先輩の曲者から学んだ1軍のすごみ「1回目は抑えても…」

 くふうハヤテでの2か月半で、技術的にも得るものがあった。元日本ハムの中村勝投手コーチには、現役時代に得意にしていたスライダーやカーブの話を聞けた。同僚にはチェンジアップの変化を間近に見せてもらい、磨きをかけた。追い込んでも決め球がなく、投球が苦しくなることが多かったのが、チェンジアップで空振りを取れるケースが増えるなどして内容も変わってきた。

 2軍では上位の力を持っていることは、ここでの実績で証明できた。巨人に帰ってからは、まだ見ぬ1軍マウンドが大目標となる。くふうハヤテでも、そこで何が必要なのか、イメージしながらの投球が続く。そこで山田は意外な選手に、1軍の凄みを教えられた。

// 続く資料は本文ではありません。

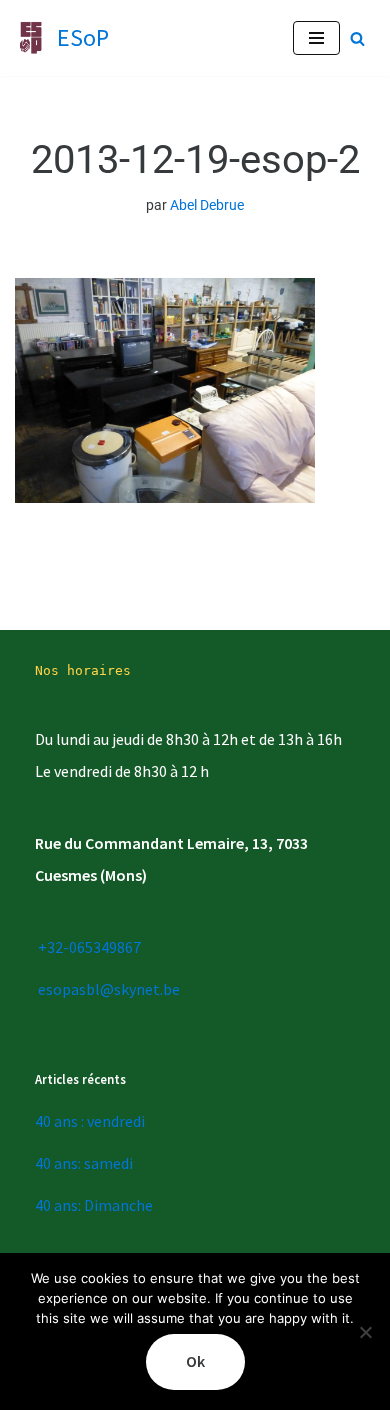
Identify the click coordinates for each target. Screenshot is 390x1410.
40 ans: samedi (84, 1163)
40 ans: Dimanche (94, 1205)
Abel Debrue (207, 205)
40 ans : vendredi (90, 1121)
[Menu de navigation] (316, 38)
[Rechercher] (357, 38)
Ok (195, 1361)
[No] (365, 1332)
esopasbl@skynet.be (109, 989)
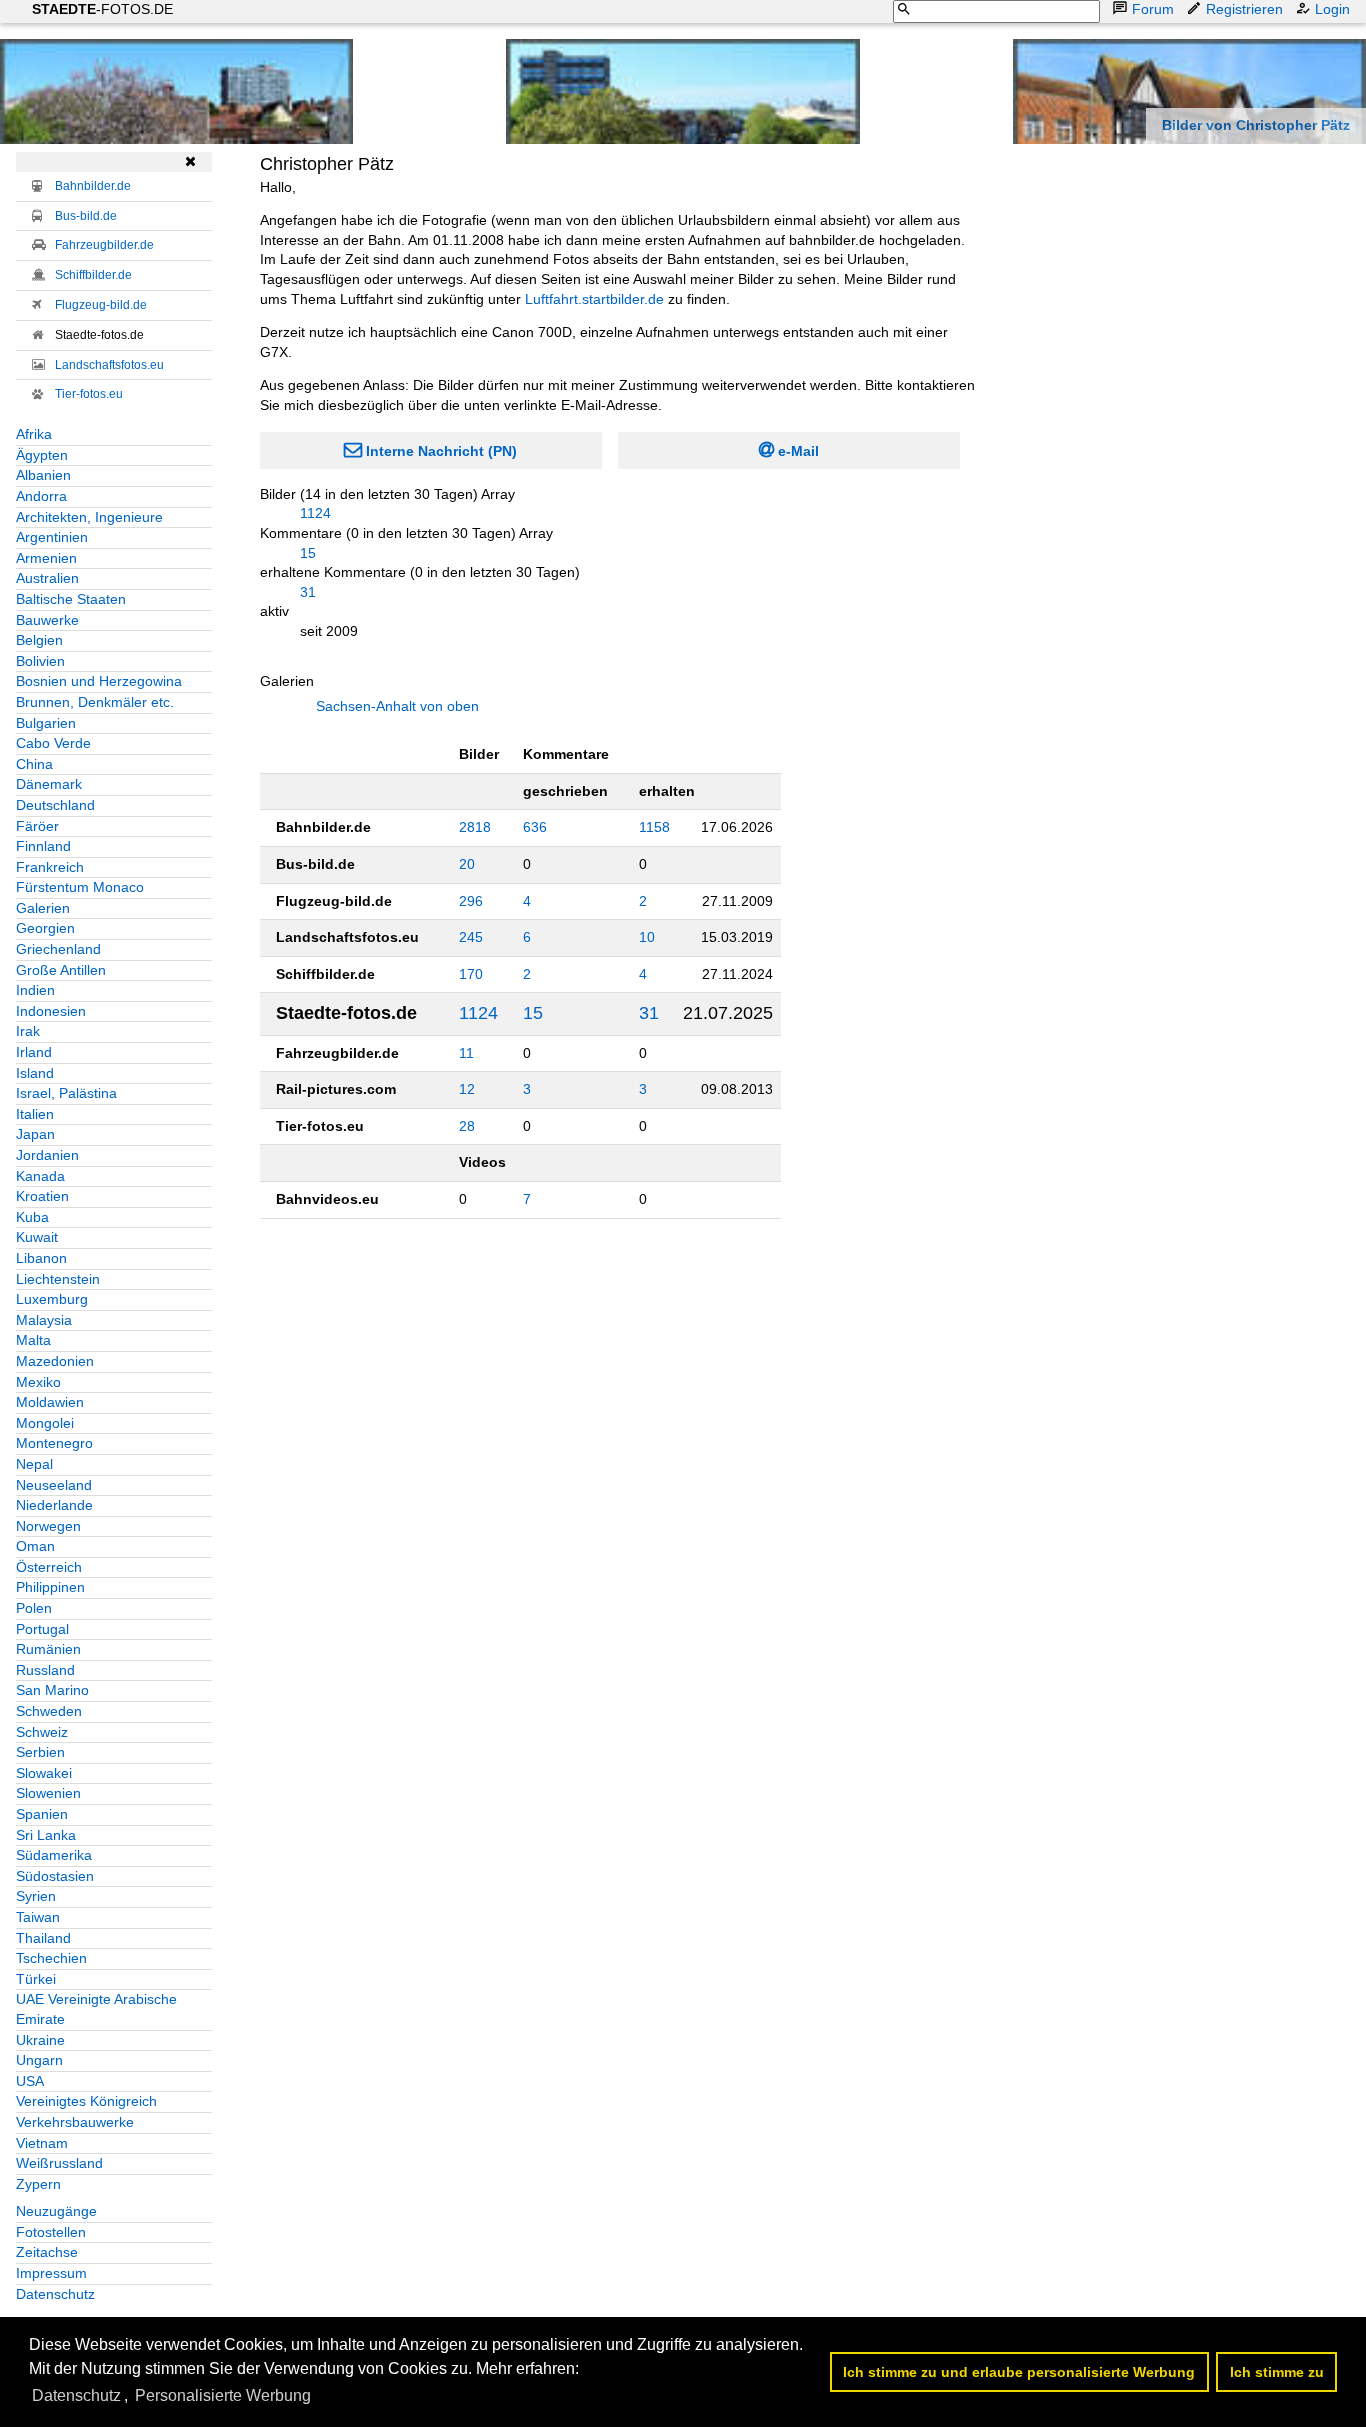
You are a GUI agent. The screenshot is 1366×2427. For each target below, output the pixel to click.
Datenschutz (55, 2294)
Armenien (46, 558)
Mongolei (45, 1423)
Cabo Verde (53, 743)
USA (30, 2081)
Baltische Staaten (71, 599)
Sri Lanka (46, 1835)
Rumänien (48, 1649)
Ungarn (39, 2060)
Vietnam (42, 2143)
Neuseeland (54, 1485)
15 (308, 553)
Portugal (42, 1629)
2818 (475, 827)
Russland (45, 1670)
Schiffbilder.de (93, 275)
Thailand (43, 1938)
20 (467, 864)
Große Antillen (61, 970)
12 (467, 1089)
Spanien (42, 1814)
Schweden (49, 1711)
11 (466, 1053)
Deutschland (55, 805)
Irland (34, 1052)
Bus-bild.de (86, 216)
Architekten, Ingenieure (89, 517)
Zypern (38, 2184)
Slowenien (48, 1793)
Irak (28, 1031)
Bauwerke (47, 620)
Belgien (39, 640)
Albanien (43, 475)
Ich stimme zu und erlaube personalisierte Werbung (1019, 2372)
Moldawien (50, 1402)
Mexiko (38, 1382)
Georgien (45, 928)
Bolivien (40, 661)
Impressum (51, 2273)
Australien (47, 578)
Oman (35, 1546)
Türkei (36, 1979)
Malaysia (44, 1320)
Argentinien (52, 537)
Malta (33, 1340)
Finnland (43, 846)
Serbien (40, 1752)
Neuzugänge (56, 2211)
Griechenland (58, 949)
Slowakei (44, 1773)
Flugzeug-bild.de (101, 305)
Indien (35, 990)
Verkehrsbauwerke (75, 2122)
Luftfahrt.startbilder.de (594, 299)
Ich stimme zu (1277, 2372)
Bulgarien (46, 723)
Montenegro (54, 1443)
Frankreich (50, 867)
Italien (35, 1114)
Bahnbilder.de (93, 186)
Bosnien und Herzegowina (99, 681)
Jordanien (47, 1155)
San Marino (52, 1690)
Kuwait (37, 1237)
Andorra (41, 496)
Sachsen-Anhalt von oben (397, 706)
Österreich (49, 1567)
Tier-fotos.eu (89, 394)
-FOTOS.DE (102, 9)
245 (471, 937)
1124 (315, 513)
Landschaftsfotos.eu (109, 365)
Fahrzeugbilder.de (104, 245)
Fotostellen (51, 2232)
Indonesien (51, 1011)
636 (535, 827)
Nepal (34, 1464)
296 (471, 901)
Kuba (32, 1217)
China (34, 764)
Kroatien (42, 1196)
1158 (654, 827)
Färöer (37, 826)
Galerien (43, 908)
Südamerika (54, 1855)
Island (35, 1073)
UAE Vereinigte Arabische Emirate (96, 2009)
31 (308, 592)
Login (1332, 9)
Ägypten (42, 455)
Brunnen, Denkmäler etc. (95, 702)
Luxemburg (52, 1299)
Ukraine (40, 2040)
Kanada (40, 1176)
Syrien (36, 1896)
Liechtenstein (58, 1279)
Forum (1153, 9)
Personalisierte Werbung (223, 2395)
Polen (34, 1608)
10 (647, 937)
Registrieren (1244, 9)
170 (471, 974)
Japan (35, 1134)
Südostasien (55, 1876)
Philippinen (50, 1587)
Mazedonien (55, 1361)
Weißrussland (59, 2163)
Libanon (41, 1258)
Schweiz (42, 1732)
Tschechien (51, 1958)
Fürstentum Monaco (80, 887)
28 (467, 1126)
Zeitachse (47, 2252)
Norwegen (48, 1526)
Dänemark (49, 784)
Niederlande (54, 1505)
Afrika (34, 434)
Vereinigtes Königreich (86, 2101)
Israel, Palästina (66, 1093)
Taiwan (38, 1917)
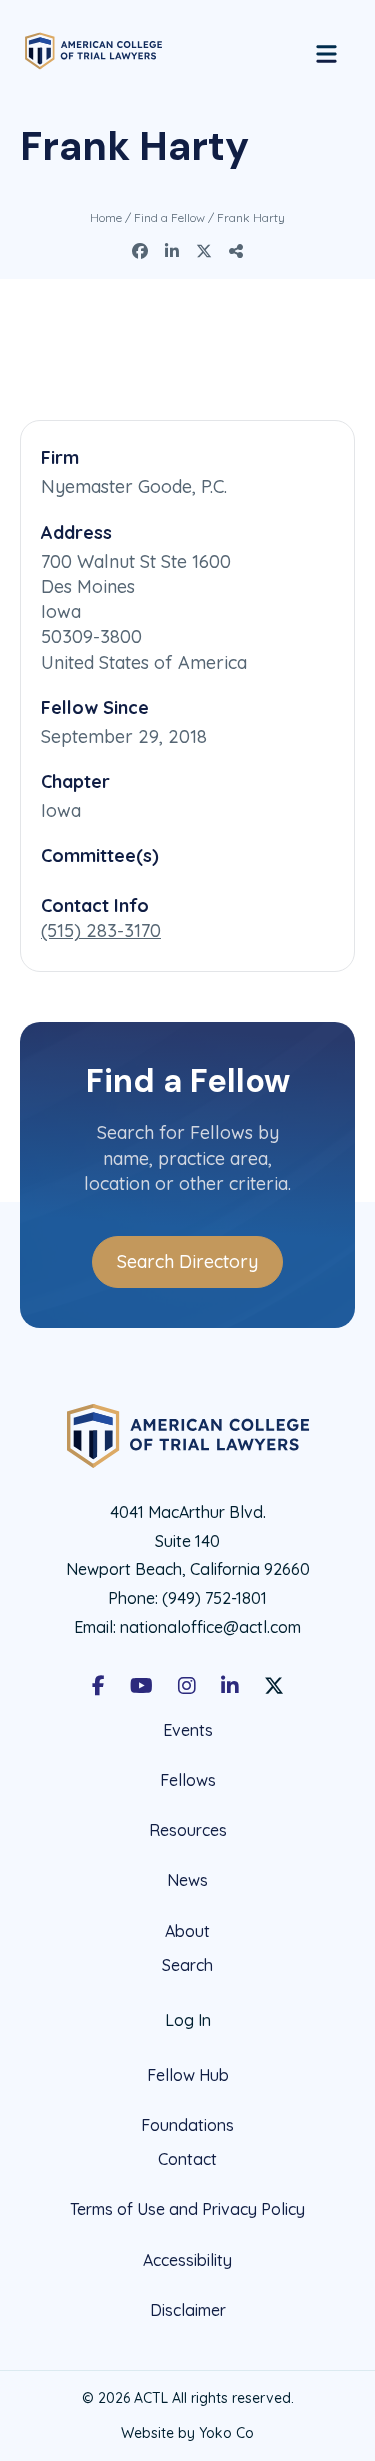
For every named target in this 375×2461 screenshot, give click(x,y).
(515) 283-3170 (101, 930)
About (187, 1931)
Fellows (188, 1780)
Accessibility (187, 2260)
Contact (187, 2159)
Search (187, 1965)
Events (188, 1730)
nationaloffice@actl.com (210, 1627)
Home (106, 217)
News (187, 1880)
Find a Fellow (169, 217)
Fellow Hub (188, 2075)
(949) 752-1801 (214, 1598)
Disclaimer (188, 2310)
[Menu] (326, 51)
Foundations (187, 2125)
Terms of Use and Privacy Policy (187, 2209)
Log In (188, 2020)
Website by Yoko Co (187, 2433)
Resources (188, 1830)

 JR東日本の先輩にも当たる、オリックスの小兵・西野真弘内野手だ。5月に2度続けてオリックス戦で投げる機会があった。最初の試合で西野がフライを打ち上げているのを見て、これなら次も、高めの直球で抑えられると思った。

 ところが2度目に対戦した西野は、全くバッティングを変えていた。山田の攻めを読み切っていたのか「かぶせて打ってきたんです」。手痛い適時打を浴びた。後日あいさつに行った時に、狙って打撃を変えたのか聞くと「そうだよ」と教えられた。「1軍の選手は、1回目は抑えても2回目は入り方から変えてくる。駆け引きですよね……」。その場に入っていくための心の準備も進んでいる。

 2軍球団でプレーすることで、巨人の恵まれた環境に感謝の念は強くなった。大阪まで5時間を超えるバス移動も「確かにコンディションニングは難しくはなりますけど、1軍に行ったら遠距離の移動もある。その練習になると思っています」。巨人に戻る日はもうすぐ。念願の1軍へ扉は開くか。